There are a number of secondary motor symptoms and non-motor features that are associated with Parkinson's disease also.

Some of the secondary motor symptoms include:

  • Dystonia
  • Fatigue
  • Impaired fine and gross motor coordination
  • Speech impairment
  • Swallowing difficulties
  • Micrographia

Some of the non-motor features include

  • Olfactory Dysfunction
  • Visual Dysfunction
  • Pain
  • Behavioral Dysfunction
  • Depression
  • Anxiety
  • Dementia
  • Sleep Disturbances
  • Respiratory Dysfunction
  • Autonomic Dysfunction

How does it progress?

Initially the symptoms are mild, usually on one side of the body, and may not require medical treatment. Resting tremor is a major characteristic of PD, and the most common presenting symptom, but some patients never develop it. Tremor may be the least disabling symptom, but is often the most embarrassing to the patient. Patients may keep their affected hand in their pocket, behind their back, or hold something to control the tremor, which may be more psychologically distressing than any physical limitation that it imposes.

Over time, initial symptoms become worse. A mild tremor becomes more bothersome and more noticeable. Difficulties may develop with cutting food or handling utensils with the affected limb. Bradykinesia (slowness in movement) becomes a significant problem and the most disabling symptom. Slowness may interfere with daily routines; getting dressed, shaving or showering may take much of the day. Mobility is impaired and difficulty develops in getting into or out of a chair or a car, or turning over in bed. Walking is slower and there is a stooped posture, with the head and shoulders hanging forward. The voice becomes soft and monotone. A disturbance of balance may lead to falls. Handwriting becomes small ("micrographia") and illegible. Automatic movements, such as arm swing when walking, are reduced.

Symptoms may originally be restricted to one limb, but will typically spread over time to the other limb. Generally this progression is gradual, but the rate of progression varies in different patients.

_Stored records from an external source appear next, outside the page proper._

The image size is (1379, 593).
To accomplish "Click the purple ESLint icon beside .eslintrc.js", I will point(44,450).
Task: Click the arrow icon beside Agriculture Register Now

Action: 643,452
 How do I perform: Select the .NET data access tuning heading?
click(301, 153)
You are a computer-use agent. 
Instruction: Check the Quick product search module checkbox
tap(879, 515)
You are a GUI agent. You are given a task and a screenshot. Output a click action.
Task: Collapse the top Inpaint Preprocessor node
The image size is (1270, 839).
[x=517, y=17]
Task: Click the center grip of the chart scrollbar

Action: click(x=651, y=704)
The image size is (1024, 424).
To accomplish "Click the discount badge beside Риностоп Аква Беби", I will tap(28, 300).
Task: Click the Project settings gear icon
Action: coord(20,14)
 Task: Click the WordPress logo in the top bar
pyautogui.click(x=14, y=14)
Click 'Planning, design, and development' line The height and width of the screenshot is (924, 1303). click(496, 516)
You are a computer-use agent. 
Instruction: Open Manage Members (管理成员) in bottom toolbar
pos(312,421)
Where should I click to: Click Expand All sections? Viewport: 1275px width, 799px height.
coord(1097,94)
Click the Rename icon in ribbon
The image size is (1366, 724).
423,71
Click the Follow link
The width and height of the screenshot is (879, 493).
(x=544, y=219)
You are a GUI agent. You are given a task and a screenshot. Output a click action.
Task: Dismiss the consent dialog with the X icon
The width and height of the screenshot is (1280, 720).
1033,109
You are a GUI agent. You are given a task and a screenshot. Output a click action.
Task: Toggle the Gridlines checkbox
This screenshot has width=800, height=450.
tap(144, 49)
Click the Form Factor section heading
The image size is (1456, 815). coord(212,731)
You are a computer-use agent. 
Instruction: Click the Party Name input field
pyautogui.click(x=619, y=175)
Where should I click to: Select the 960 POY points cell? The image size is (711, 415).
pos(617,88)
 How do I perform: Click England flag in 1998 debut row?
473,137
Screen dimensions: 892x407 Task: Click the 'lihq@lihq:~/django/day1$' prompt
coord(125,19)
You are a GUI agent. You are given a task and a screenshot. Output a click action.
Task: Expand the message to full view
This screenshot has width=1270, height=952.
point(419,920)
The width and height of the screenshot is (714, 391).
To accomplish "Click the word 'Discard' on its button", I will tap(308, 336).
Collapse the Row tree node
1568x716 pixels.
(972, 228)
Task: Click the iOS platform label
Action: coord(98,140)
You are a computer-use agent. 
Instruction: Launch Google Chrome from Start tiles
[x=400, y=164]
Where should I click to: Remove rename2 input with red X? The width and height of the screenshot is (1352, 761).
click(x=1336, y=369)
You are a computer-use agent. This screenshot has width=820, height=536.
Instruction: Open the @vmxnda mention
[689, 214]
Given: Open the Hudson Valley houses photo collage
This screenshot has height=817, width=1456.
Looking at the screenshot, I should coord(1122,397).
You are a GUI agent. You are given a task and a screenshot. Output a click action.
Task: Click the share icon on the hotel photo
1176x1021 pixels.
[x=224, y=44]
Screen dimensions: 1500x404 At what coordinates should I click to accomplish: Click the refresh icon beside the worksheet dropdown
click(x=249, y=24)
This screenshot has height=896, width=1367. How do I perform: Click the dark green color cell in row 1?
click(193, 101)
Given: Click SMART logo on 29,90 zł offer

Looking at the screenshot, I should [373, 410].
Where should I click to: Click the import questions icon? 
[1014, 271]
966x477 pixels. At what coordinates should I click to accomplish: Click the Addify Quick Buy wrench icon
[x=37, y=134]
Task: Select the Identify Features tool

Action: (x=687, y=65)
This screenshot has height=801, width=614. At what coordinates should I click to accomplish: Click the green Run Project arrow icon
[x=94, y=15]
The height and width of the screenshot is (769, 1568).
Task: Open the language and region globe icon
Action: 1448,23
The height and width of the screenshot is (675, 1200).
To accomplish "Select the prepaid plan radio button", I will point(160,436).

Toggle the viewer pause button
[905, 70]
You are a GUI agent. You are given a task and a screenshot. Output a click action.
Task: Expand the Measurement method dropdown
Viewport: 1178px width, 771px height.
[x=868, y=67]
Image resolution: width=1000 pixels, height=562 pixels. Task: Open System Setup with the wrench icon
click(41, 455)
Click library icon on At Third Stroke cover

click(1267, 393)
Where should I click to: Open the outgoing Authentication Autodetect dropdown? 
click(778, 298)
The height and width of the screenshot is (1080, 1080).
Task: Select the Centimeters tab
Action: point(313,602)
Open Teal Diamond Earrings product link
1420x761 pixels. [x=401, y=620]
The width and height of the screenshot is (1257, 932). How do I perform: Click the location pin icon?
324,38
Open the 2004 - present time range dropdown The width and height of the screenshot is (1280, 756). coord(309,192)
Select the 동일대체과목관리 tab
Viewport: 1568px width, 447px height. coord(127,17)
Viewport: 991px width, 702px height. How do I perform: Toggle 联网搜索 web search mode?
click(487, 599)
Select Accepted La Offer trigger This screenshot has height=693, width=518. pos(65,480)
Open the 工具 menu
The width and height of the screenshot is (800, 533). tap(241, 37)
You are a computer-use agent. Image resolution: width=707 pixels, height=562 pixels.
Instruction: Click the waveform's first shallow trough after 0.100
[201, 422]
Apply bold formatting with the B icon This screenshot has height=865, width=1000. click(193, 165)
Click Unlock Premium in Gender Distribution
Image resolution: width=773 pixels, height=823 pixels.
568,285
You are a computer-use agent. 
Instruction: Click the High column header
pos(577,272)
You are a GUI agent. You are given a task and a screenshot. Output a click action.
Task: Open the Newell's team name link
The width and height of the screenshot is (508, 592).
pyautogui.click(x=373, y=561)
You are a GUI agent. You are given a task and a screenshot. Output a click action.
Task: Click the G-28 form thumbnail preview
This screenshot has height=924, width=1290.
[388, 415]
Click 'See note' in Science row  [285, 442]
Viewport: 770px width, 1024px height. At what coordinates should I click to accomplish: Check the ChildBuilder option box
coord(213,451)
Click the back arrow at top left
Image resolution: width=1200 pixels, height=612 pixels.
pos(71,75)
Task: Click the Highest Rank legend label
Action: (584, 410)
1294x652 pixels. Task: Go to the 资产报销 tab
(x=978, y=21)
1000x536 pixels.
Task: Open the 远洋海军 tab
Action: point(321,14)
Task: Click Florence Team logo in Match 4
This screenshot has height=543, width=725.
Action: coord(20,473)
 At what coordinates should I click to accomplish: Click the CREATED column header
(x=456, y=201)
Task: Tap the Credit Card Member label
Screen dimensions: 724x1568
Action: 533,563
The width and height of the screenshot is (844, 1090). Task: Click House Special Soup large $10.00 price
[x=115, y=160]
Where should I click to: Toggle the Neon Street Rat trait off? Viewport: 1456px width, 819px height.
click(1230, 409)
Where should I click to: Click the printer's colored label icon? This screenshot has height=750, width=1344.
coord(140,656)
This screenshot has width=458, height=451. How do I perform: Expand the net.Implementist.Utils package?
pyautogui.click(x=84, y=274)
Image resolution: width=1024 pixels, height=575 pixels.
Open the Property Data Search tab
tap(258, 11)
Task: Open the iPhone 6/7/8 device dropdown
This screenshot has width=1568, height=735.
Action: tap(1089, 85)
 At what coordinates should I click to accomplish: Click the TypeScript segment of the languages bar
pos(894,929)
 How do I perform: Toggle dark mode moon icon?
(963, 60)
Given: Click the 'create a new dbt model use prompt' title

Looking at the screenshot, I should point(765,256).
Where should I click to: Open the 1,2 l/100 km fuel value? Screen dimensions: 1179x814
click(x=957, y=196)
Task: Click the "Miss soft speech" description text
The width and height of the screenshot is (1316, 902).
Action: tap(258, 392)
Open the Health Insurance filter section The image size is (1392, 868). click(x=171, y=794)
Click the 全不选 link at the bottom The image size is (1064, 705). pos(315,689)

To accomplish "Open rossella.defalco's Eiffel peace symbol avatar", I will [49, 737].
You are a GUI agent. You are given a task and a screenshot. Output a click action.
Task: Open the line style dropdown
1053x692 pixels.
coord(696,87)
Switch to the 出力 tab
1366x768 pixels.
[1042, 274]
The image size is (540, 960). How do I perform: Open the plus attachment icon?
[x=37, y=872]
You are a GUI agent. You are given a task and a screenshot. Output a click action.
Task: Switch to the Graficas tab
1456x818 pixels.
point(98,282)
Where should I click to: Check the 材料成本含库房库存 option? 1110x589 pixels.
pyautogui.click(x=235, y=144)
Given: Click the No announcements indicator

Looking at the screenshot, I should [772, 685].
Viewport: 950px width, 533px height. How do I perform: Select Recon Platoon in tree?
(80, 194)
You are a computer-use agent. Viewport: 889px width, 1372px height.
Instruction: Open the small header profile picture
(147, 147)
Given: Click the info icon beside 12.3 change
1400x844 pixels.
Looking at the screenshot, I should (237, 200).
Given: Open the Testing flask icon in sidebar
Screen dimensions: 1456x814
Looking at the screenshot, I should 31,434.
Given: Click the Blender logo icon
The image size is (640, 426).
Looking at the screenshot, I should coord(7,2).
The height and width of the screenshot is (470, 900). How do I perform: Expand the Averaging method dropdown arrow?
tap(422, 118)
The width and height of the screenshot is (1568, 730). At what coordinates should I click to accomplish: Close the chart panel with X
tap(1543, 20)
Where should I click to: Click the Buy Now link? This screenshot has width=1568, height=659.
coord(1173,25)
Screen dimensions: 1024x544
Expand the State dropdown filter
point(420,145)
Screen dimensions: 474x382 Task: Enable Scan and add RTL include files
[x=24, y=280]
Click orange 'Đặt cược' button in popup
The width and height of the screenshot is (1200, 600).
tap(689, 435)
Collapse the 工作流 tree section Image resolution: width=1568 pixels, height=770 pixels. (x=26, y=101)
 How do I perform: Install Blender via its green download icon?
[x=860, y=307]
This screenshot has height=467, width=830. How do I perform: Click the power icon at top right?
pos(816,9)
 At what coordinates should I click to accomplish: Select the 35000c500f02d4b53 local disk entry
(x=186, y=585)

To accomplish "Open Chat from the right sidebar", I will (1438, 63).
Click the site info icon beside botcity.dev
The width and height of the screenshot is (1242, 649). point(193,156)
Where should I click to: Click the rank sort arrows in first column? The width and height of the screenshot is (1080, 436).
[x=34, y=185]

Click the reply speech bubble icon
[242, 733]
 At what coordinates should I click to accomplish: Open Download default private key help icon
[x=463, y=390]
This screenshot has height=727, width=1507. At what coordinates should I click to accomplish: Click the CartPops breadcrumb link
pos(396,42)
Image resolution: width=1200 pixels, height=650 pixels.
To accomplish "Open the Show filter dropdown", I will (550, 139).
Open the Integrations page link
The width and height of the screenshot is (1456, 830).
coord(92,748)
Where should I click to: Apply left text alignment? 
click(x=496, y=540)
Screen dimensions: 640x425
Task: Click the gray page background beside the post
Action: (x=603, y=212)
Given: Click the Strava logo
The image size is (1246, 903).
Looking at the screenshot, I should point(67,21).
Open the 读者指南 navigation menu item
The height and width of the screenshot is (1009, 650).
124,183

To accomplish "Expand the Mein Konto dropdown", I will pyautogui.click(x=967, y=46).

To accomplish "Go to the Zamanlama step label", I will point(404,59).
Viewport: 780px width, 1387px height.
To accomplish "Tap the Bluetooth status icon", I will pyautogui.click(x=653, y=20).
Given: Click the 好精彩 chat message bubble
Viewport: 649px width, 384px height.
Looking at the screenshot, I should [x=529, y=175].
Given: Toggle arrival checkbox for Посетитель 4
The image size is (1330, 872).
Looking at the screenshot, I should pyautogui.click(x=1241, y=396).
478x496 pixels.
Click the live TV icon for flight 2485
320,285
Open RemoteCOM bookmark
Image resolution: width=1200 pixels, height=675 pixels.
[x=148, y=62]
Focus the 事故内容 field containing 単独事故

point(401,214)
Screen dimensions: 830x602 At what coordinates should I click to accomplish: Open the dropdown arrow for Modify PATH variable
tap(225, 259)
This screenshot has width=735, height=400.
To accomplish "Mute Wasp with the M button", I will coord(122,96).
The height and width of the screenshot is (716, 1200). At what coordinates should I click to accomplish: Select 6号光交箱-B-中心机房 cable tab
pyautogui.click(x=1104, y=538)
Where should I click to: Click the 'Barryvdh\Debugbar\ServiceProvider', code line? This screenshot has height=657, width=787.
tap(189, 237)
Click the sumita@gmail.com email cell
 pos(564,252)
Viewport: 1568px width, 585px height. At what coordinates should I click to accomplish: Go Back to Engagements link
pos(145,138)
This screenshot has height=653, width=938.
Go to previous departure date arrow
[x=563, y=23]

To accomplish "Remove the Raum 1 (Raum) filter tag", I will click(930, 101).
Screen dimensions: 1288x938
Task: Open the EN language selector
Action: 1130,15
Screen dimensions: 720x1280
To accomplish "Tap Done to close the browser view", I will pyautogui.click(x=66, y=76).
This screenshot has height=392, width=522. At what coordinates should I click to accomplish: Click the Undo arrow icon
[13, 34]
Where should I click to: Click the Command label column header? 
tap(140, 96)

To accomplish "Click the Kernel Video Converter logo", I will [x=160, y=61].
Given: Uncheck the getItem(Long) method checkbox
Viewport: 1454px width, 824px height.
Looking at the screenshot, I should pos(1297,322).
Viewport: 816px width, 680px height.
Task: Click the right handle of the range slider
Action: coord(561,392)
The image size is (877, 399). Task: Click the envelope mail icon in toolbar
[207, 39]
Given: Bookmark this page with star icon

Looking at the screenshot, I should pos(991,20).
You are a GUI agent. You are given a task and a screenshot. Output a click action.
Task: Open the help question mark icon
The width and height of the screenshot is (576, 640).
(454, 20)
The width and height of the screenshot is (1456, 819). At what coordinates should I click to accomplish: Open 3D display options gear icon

It is not possible to predict with any confidence the likely course of the disease in an individual patient. The rate of progression and resulting level of disability vary from patient to patient. Some indication of the likely outcome in individual patients is provided by its progression since first being diagnosed, but this is only suggestive of the future course.

How are symptoms treated?

Physicians can use different combinations of management strategies based on the needs of each patient and treatment philosophy.

Common treatments for PD include:


Carbidopa/Levodopa products increase the amount of Dopamine in the affect area of the brain

Dopamine agonists make the existing Dopamine more effective by binding to receptor sites on the neurons

Inhibitors that block the breakdown of levodopa and/or dopamine

MAO-B inhibitors

COMT Inhibitors


Deep Brain Stimulation (DBS)

In certain patients, DBS can treat the same symptoms as levodopa, but can minimize dyskinesia, wearing off and tremor. This procedure makes use of electrodes placed in the midbrain and hooked up to pacemaker type devices to improve or manage symptoms. DBS may also decrease the need for medication.

Complimentary and Adjunctiveself-care strategies are essential for optimal management and should include:

  • Nutrition and dietary considerations
  • Exercise
  • Stress management

What's in the future?

There is much research being done that scientists hope will lead to identifying the cause and, eventually, discovering a cure. Cell transplantation, gene therapy, and the injection or stimulation of nerve growth factors may offer a potential cure in the future.

Is there a cure?

To date there is no cure for Parkinson's disease. In addition, because there is no definitive cause for the disease, it is not preventable. The management of Parkinson's disease is based on relieving the symptoms as much as possible.